List all the lines in these records that hold "below".

═══ Provided records ═══

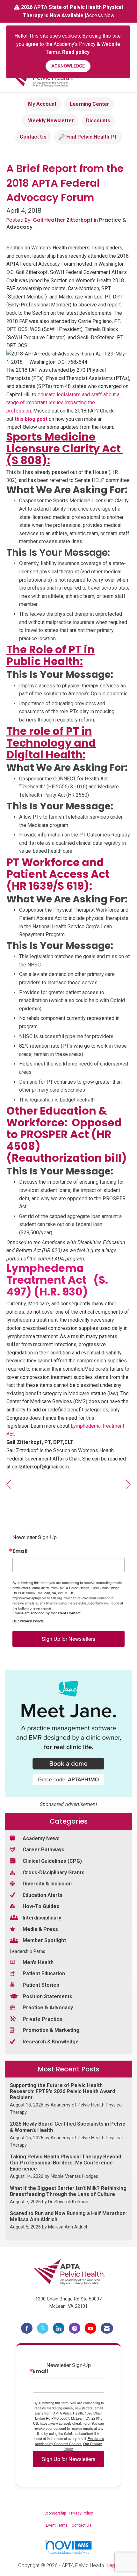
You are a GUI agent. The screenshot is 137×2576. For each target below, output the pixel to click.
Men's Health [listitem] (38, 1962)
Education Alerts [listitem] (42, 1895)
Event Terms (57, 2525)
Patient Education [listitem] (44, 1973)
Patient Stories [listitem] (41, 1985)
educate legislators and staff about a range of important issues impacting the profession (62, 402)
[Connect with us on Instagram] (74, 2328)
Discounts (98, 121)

═══
═══ Provided records ═══

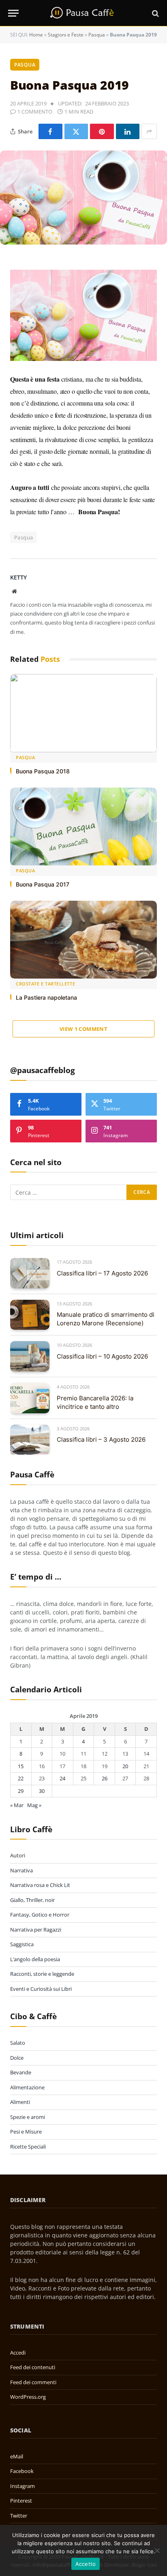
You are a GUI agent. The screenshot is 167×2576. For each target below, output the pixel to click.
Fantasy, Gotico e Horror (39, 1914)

═══

Task solution:
You are a GUI agent. The screenshot is 137×2576. For each target below, output the pixel to click.
You are a GUI agent. The screenshot is 167×2576. For each target below, output the pixel to click.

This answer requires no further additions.